Drum sets have gotten really elaborate. They were originally intended to keep up with big bands, who were as loud as rock bands in some cases. Once the 60s rolled around and the volume of pop bands got uberstupid, drum manufacturers started making drums even louder to compete with Marshall stacks. The volume arms race was moronic beyond belief, and even though it was shortly made superfluous by secondary amplification, it continued unabated. Everyone miked the drums and put them through the PA system, so volume shouldn’t matter, but they kept making drums louder. Nobody knew how to play anyway, and volume became a stand-in for musicality.

The more drums and cymbals I see when a band sets up, the less music I expect I’m going to hear. If you could play the drums properly, you wouldn’t need very many of them. Buying a little bop set has made it possible for Unorganized Hancock to play in smaller rooms without blowing people out of building, and it lets Garrett see the audience, and lets the audience see him better, too. They’re still too loud for him to practice with unless he wears headphones, but progress is progress. They take up half the area that the old set required, both when they’re set up and when they’re being transported. Their white sparkle finish is jaunty to look at, too.

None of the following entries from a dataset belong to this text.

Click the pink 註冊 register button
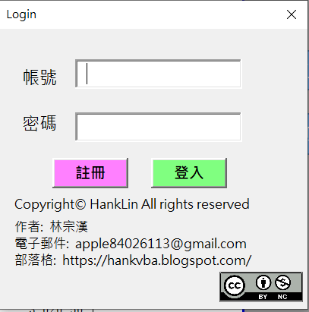This screenshot has height=312, width=309. (90, 173)
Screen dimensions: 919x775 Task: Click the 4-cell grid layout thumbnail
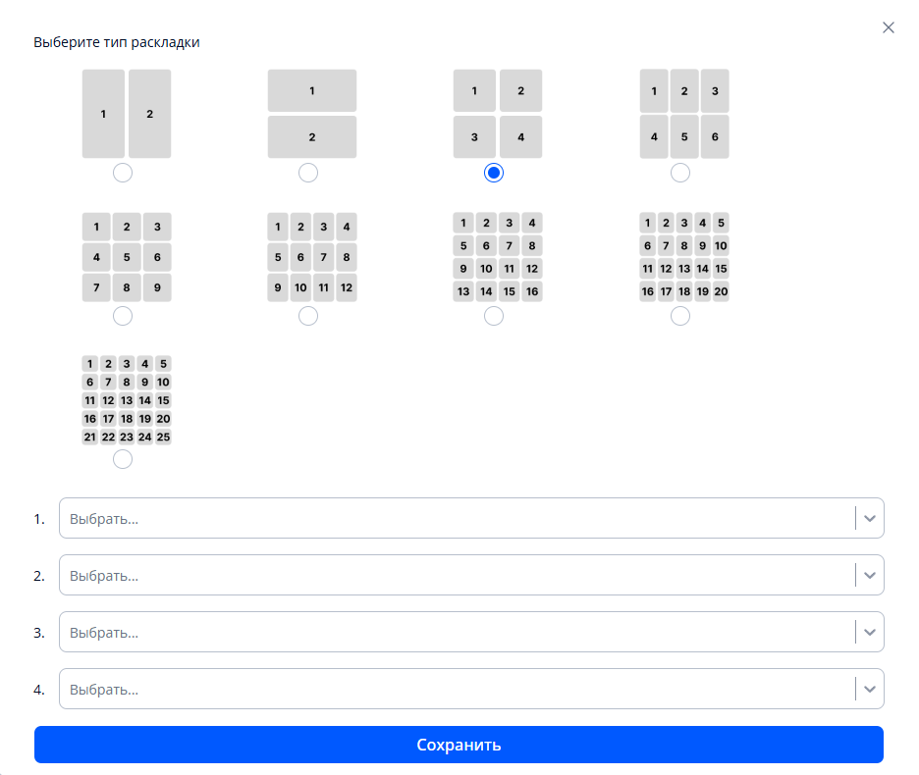(x=498, y=114)
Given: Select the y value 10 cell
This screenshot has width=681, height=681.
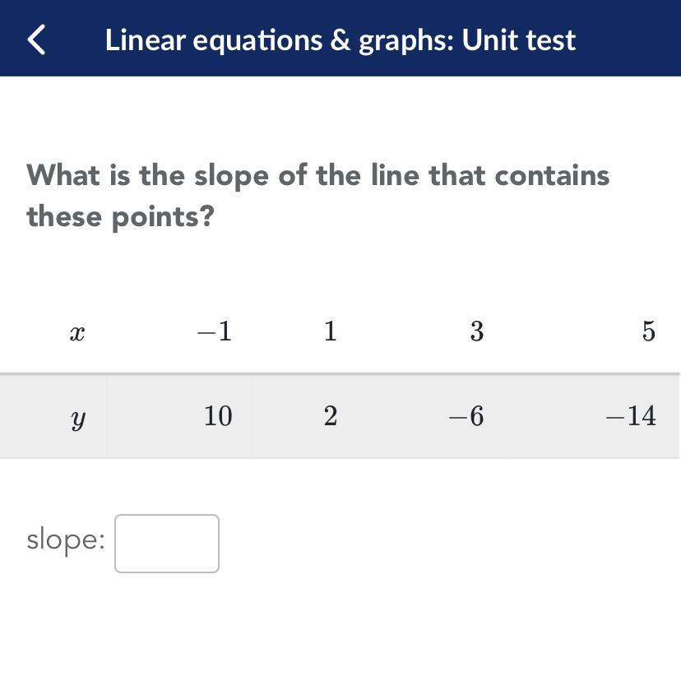Looking at the screenshot, I should pyautogui.click(x=180, y=416).
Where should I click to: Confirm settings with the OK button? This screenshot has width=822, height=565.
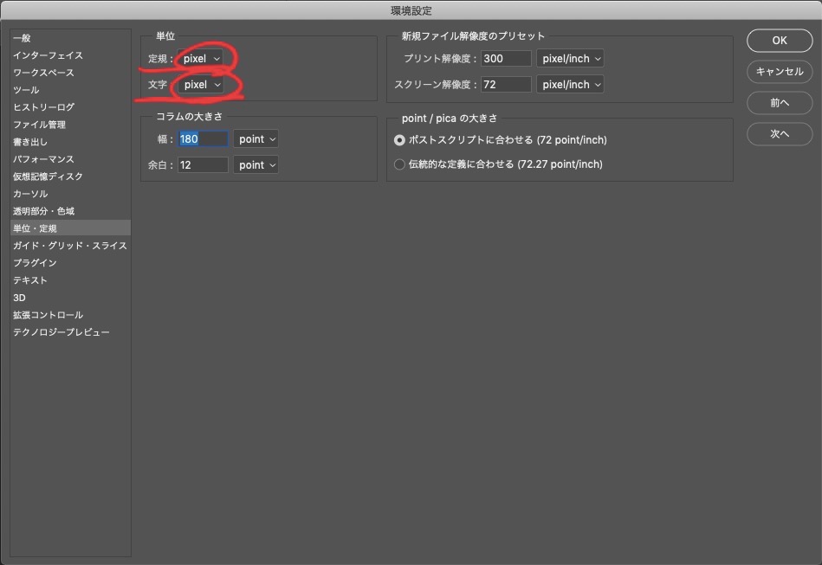pyautogui.click(x=779, y=40)
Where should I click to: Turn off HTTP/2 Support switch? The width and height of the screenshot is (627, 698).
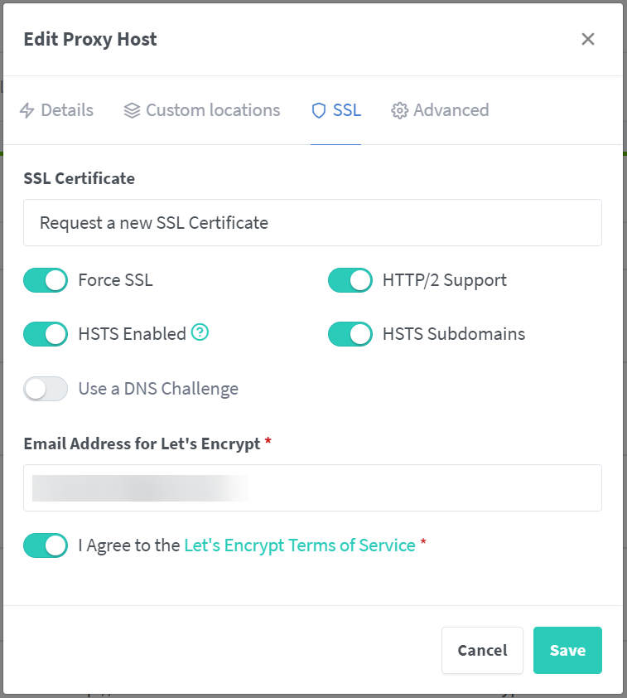coord(350,280)
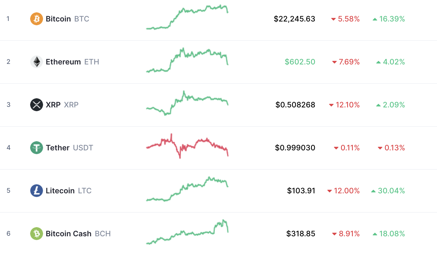Click the Bitcoin Cash sparkline chart
Screen dimensions: 437x254
(187, 232)
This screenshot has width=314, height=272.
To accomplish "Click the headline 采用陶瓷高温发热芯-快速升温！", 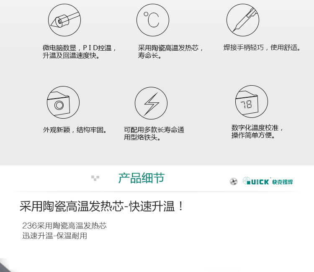I will [102, 206].
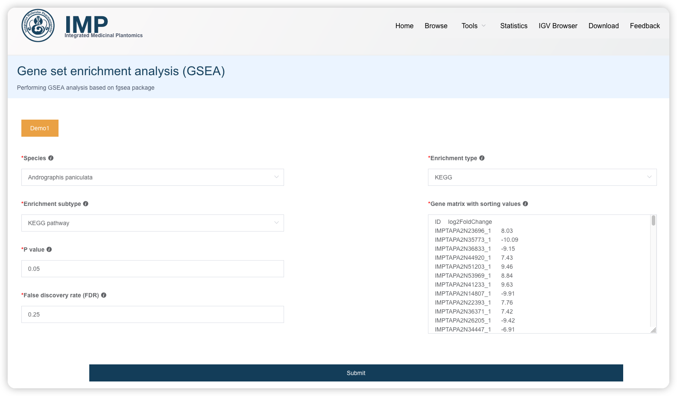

There’s another rub. The new bass drum sounds good. Drummers have come up with a very elaborate process for making their giant stupid bass drums sound like something. They stuff them full of pillows, cut holes in the front head, remove the front head entirely, or just give up and have the PA do all the work. The idea that the bass drum itself should sound like a drum, and have a satisfying tone, was lost.

We filled Garrett’s old bass drum with stuffed animals, which the audience always found amusing, but it was only incidentally for visual effect. We were trying to shut it the hell up. For his new bop kit, we ignored everyone and simply put a strip of felt across the inside of the head to keep it from ringing when it wasn’t being struck by the beater. We tuned the heads properly, and it sounds exactly like the bass drum in this Simi Stone video.

It sounds musical. What a concept. Might catch on, you never know.